## SOURCE PASSAGE
In the early days, I thought myself rather clever to have ‘spotted’ Martin McDonagh from deep in my slush pile. “I must be pretty damn good to pick him out of the pile,” I thought. Not at all. There’s no talent in seeing pure talent, it will shine out of any heap of scripts for anyone. A fool could have found McDonagh in that pile. It’s just that I happened to be the fool who did it.

But, just because I touched greatness on its way up, that’s never any reason for me to equate myself with it, to say it should have been me. It shouldn’t have been me. For two reasons. One, that I didn’t put everything I had into it and, two, that I probably wasn’t ever quite good enough. Maybe if I’d covered 'number one’ then 'number two’ might have looked after itself.

In the meantime, as soon as I get over this little bit of wallowing that my Haunting inevitably evokes, I’ll be back on track, writing, submitting, trying my best with whatever time I am able to allow myself. 

I’m looking forward to Martin McDonagh’s new film, I think it’s going to be great.

Who knows? Maybe someday mine will be too.

## MATERIAL
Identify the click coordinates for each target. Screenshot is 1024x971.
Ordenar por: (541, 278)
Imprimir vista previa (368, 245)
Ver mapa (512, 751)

## SET PROBLEM 1
In the Martin McDonagh passage, where does the writer say McDonagh was spotted?
## SET PROBLEM 2
Reproduce verbatim the stretch of the Martin McDonagh passage that opens with the words containing "But, just because" and closes with "will be too.".

## EXERCISE ANSWER 1
Deep in the writer's slush pile.

## EXERCISE ANSWER 2
But, just because I touched greatness on its way up, that’s never any reason for me to equate myself with it, to say it should have been me. It shouldn’t have been me. For two reasons. One, that I didn’t put everything I had into it and, two, that I probably wasn’t ever quite good enough. Maybe if I’d covered 'number one’ then 'number two’ might have looked after itself.

In the meantime, as soon as I get over this little bit of wallowing that my Haunting inevitably evokes, I’ll be back on track, writing, submitting, trying my best with whatever time I am able to allow myself. 

I’m looking forward to Martin McDonagh’s new film, I think it’s going to be great.

Who knows? Maybe someday mine will be too.